Efficiency and wellbeing. Sequencing supports saves time and protects the child’s relationship with learning. It avoids repeated frustration and helps ensure therapy time is meaningful and motivating.
This checklist is designed to help families reflect on whether now is the right time, or whether to first focus on other supportive therapies (like occupational, speech, or behavioral therapy). It is not a test of ability, but a guide for sequencing support so that learning can feel safe, successful, and meaningful.
Regulation & Wellbeing
My child has trusted strategies (with or without adult help) to calm after becoming upset or overstimulated.
My child can participate in a learning activity for 5–10 minutes when supported.
My child can cope with small changes (e.g., hearing “not right now”) without extreme distress.
My child’s sensory needs (movement, sound, touch, etc.) can be supported enough that learning time is possible.
Routine & Flexibility
My child can follow a simple visual schedule for part of a session.
My child can move from one activity or space to another with support.
My child can take part in 2–3 guided activities with encouragement.
My child can wait briefly (30 seconds–1 minute) between activities with support.
Communication & Connection
My child can use words, signs, pictures, or AAC to ask for basic needs.
My child usually responds when their name is called.
My child can answer simple “what” or “where” questions with cues.

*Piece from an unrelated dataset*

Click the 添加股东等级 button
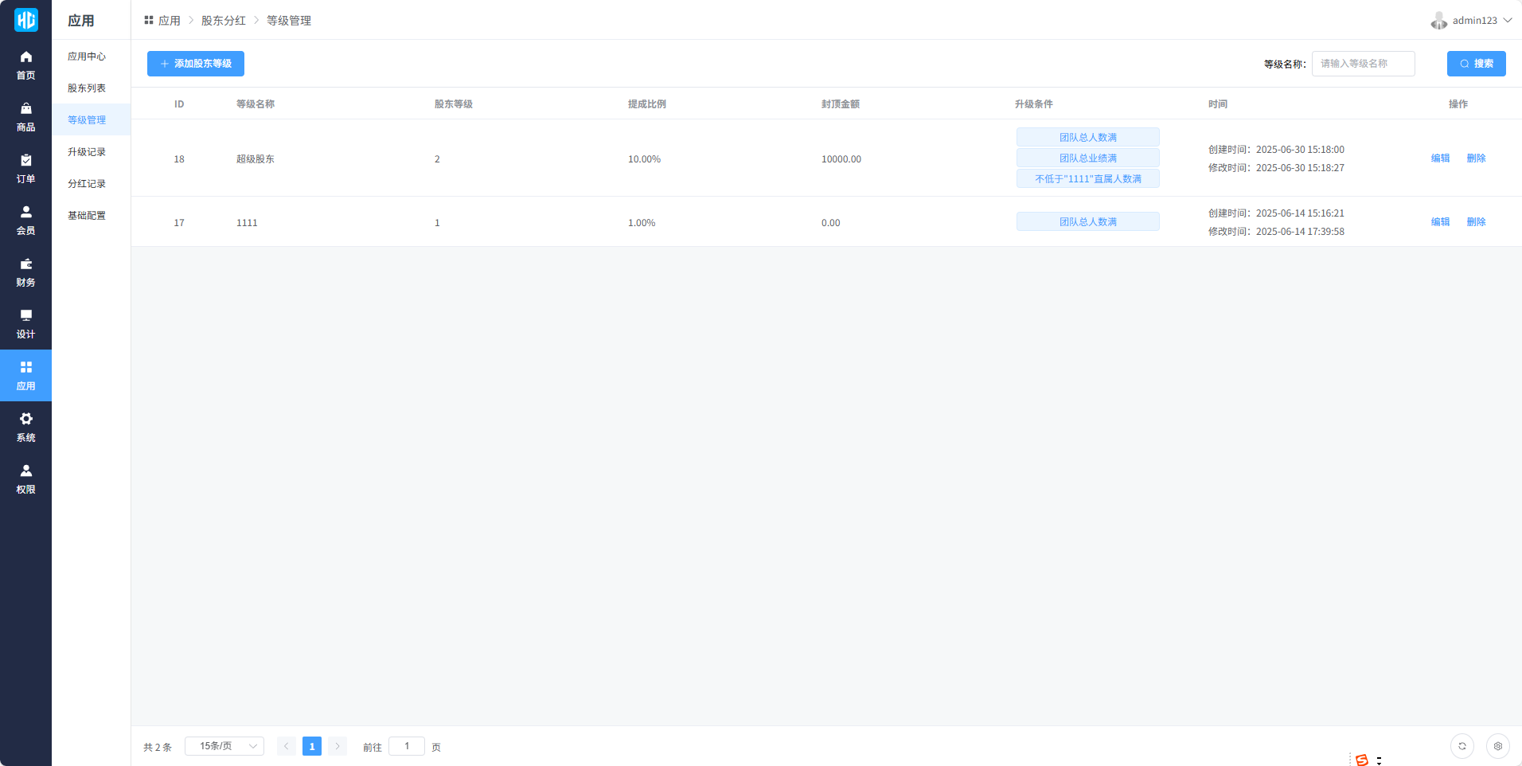The height and width of the screenshot is (766, 1522). (x=196, y=64)
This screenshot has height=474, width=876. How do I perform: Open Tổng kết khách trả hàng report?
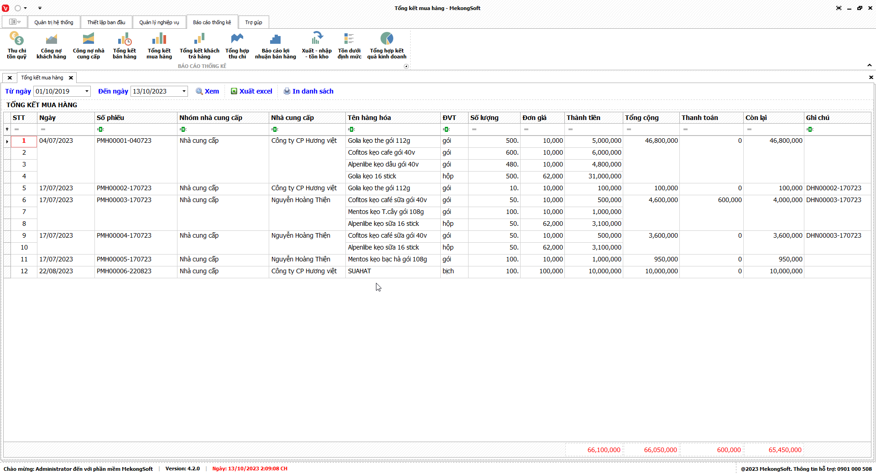pyautogui.click(x=199, y=45)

My child shows interest in shared interactions (talking, gestures, eye contact, or other ways of connecting).
Attention & Learning Readiness
My child can follow 1–2 step directions with support.
My child can engage with play or learning materials for a few minutes at a time.
My child can attempt fine motor tasks (drawing, writing, using tools) with encouragement, even if not yet fluent.
My child shows interest in stories, songs, or interactive activities.
If your child shows many “yes” answers, they are likely ready to benefit from educational therapy. If there are several “not yet” answers, especially in areas like regulation, routines, or communication, it may be helpful to focus first on therapies that support these foundations, such as occupational therapy, speech therapy, or behavioral therapy. We can guide you in planning the most supportive and effective next steps for your child’s learning journey.